A Hamas-affiliated jurist has condemned a dance festival now under way in Ramallah as sacrilegious and cautioned that it could cause Palestinian young men needed to fight Israel to become effeminate.
Marwan Abu Ras, chairman of the league of Islamic ulama, or scholars, in Gaza, said in remarks carried by Hamas’s Palestinian Information Centre website that the Ramallah Contemporary Dance Festival “is more than forbidden”.
It is the first time Hamas has condemned the festival, one of the main annual cultural events in the West Bank.
It highlights how bitter relations remain between the Islamic Movement that controls Gaza and its largely secular Fatah rival in the West Bank, almost a year after Hamas seized complete control over the coastal strip.
“This is more than forbidden because it presents us as satisfied with all matters and that nothing remains for us except learning licentiousness and impudent art,” Mr Abu Ras said. “This is more than forbidden because it is taking place at a time when the sons of the Palestinian people are being killed and its holy places Judaised.”

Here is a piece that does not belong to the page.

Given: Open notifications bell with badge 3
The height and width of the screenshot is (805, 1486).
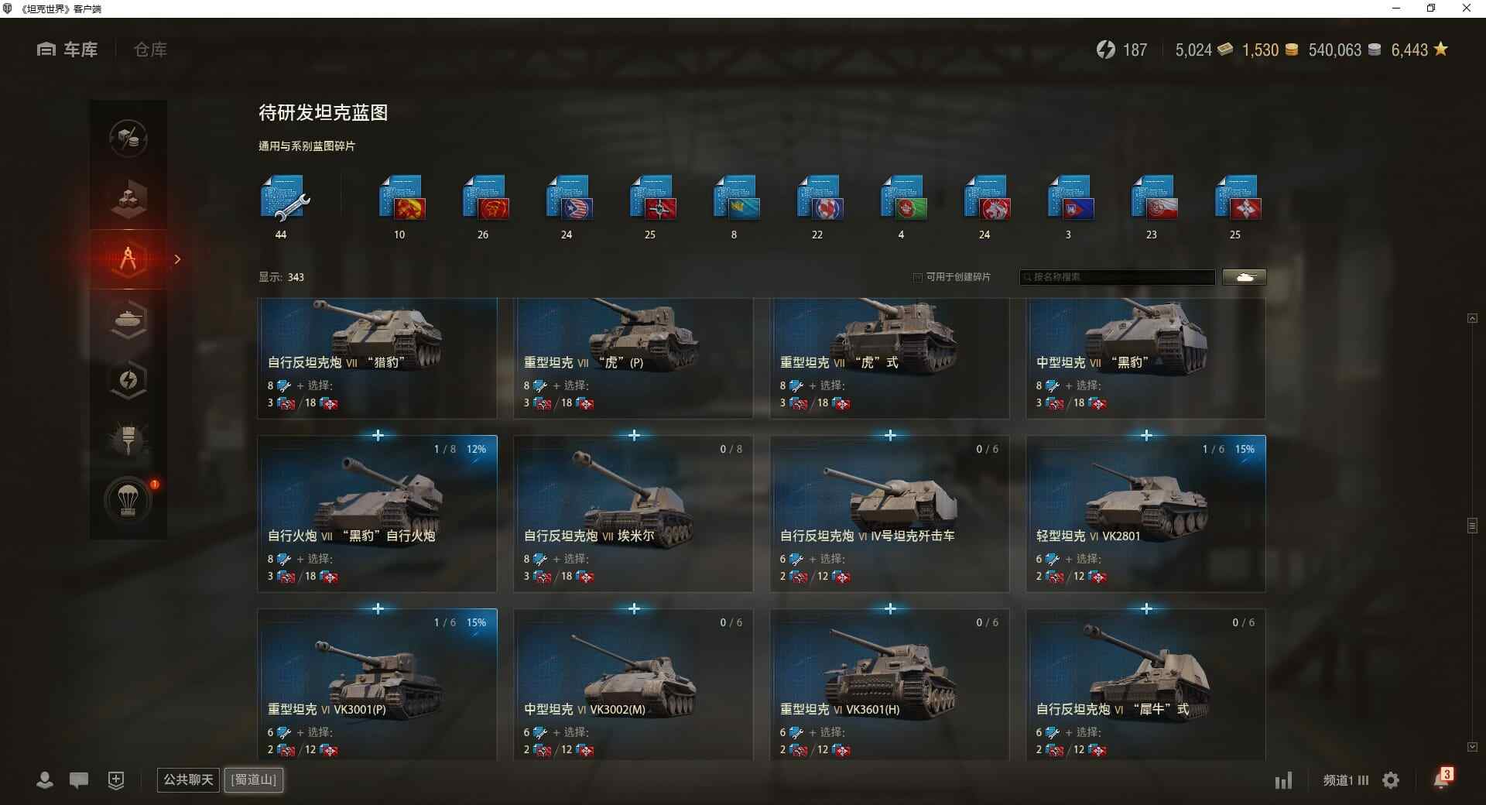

The ban is symbolic only since the Islamic group’s writ does not extend to the West Bank. Troupes have come from Norway, Italy, Serbia, France, Germany and Spain to perform alongside the local Palestinian El-Funoun group.
The latter devoted its performance Saturday night to an adaptation to dance of cartoons of the widely popular Palestinian caricaturist Naji al-Ali, who was assassinated in London in 1989.
Mr Abu Ras said: “The nation is not in need of dance, it is in need of resistance and of committed men carrying rifles. It is not in need of men dancing alongside women on the pretext that this serves the national cause.” He termed the festival “morally depraved” and warned that it would “cause [male] youths to become effeminate”.
Commenting on the Hamas reaction, festival coordinator Joyce Hanania told the JC: “We are upset about it. They just don’t understand.”